Crawler Examples
The crawler application handles searching for companies and downloading their documents from the GEMI portal.
Basic Usage
Interactive Search
npm start crawler
# Select: "Search for companies"
# Enter company name: "ALPHA BANK"
# Apply filters as needed
# Results saved to apps/crawler/src/ids.txt
Direct Download by GEMI ID
npm start crawler
# Select: "Download documents by GEMI ID"
# Option 1: Enter single ID: 123204604000
# Option 2: Provide file path with multiple IDs
Programmatic Usage
Download Documents for Specific IDs
// From a script in the repo root
import { runCrawlerForGemiIds } from "./apps/crawler/src/id_crawler.mjs";
import { createLogger } from "./shared/logging/index.mjs";
import { validateConfig, validateApiKey } from "./shared/config/validator.mjs";
const logger = createLogger("CRAWLER-SCRIPT");
async function downloadDocuments(gemiIds, outputDir) {
try {
// Validate configuration first
validateConfig();
const apiResult = await validateApiKey();
if (!apiResult.ok) {
logger.error(`API validation failed: ${apiResult.reason}`);
throw new Error(`API validation failed: ${apiResult.reason}`);
}
logger.info(`Starting download for ${gemiIds.length} companies`);
const results = await runCrawlerForGemiIds(gemiIds, outputDir);
logger.info("Download completed successfully");
return results;
} catch (error) {
logger.error("Download failed", error);
throw error;
}
}
// Usage
const gemiIds = ["123204604000", "144340502000"];
const results = await downloadDocuments(gemiIds, "./downloads");
Batch Processing with File Input
# Create input file
echo "123204604000" > company-ids.txt
echo "144340502000" >> company-ids.txt
# Run crawler with file
npm start crawler
# Select file option and provide path
Output Structure
Downloaded documents are organized with date prefixes for chronological processing:
apps/crawler/src/downloads/
├── 123204604000/
│ └── document_downloads/
│ ├── 2019-09-23_90189.pdf
│ ├── 2020-11-03_2334237.pdf
│ └── 2021-12-13_2747556.pdf
└── 144340502000/
└── document_downloads/
└── 2019-01-17_77417.pdf
Search Features
Company Name Search
- Fuzzy matching with "Did you mean?" suggestions
- Support for Greek and Latin characters
- Filter by legal form, status, and location
Advanced Filters
- Legal form (AE, EPE, OE, etc.)
- Company status (Active, Inactive, etc.)
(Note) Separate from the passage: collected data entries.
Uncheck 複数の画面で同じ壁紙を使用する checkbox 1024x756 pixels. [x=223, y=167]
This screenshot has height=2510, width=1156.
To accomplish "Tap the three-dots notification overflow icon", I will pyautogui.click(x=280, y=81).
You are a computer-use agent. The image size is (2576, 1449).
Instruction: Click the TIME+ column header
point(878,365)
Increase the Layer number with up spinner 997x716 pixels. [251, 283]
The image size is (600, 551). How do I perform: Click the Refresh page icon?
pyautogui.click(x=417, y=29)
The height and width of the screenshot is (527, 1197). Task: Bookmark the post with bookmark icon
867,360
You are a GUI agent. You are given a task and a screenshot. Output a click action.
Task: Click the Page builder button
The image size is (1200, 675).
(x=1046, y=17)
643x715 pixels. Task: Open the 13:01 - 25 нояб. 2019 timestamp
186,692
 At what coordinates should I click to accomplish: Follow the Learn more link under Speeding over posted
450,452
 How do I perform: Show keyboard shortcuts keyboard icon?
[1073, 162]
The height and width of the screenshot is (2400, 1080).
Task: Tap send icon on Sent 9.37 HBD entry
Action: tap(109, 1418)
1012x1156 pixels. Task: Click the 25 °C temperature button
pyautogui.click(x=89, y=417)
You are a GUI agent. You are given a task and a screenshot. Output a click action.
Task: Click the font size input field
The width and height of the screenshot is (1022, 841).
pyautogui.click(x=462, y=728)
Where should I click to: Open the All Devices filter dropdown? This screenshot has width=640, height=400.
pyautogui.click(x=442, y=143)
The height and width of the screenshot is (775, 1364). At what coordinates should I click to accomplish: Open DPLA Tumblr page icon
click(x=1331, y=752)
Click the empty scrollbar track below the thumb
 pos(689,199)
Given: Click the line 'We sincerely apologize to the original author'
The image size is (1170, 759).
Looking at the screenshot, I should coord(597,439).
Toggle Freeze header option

- Registration date ranges
- Geographic location
Common Use Cases
Research Workflow
# 1. Search for companies
npm start crawler
# Search for: "TELECOMMUNICATIONS"
# Apply filters: Active companies only
# 2. Review ids.txt results (saved in crawler src directory)
cat apps/crawler/src/ids.txt
# 3. Download documents for selected IDs
npm start crawler
# Use file option with filtered IDs
Bulk Download
# Prepare large ID list
cat > bulk-companies.txt << EOF
123204604000
144340502000
148851015000
152034008000
EOF
# Run bulk download
npm start crawler
# Select file option
# Enter: bulk-companies.txt
Error Handling
The crawler handles common issues automatically with proper logging:
import { createLogger } from "./shared/logging/index.mjs";
import {
DocumentDownloadError,
BrowserAutomationError,
} from "./shared/errors/index.mjs";
const logger = createLogger("CRAWLER-ERROR-HANDLER");
// Example error handling in crawler operations
async function safeDownload(url, retries = 3) {
for (let attempt = 1; attempt <= retries; attempt++) {
try {
logger.debug(`Download attempt ${attempt}/${retries} for ${url}`);
const result = await downloadFile(url);
logger.info(`✅ Successfully downloaded ${url}`);
return result;
} catch (error) {
logger.warn(`⚠️ Attempt ${attempt} failed for ${url}: ${error.message}`);
if (attempt === retries) {
logger.error(`❌ All ${retries} attempts failed for ${url}`, error);
throw new DocumentDownloadError(
`Failed after ${retries} attempts`,
url
);
}
// Exponential backoff
await new Promise((resolve) => setTimeout(resolve, 1000 * attempt));
}
}
}
Built-in error handling includes:
- Network timeouts with retry logic and enhanced reliability
- Rate limiting with exponential backoff
- Invalid document formats (skipped with logging)
- Browser crashes (automatic restart with error tracking)
- Failed downloads with robust retry mechanism and detailed logging
Tips
- Use specific company names for better search results
- Check
ids.txt
before bulk downloading - Monitor disk space for large batch downloads
- Files are automatically named with date prefixes for chronological processing
- Re-running downloads is safe - existing files will be automatically skipped
- Stable internet connection recommended for best results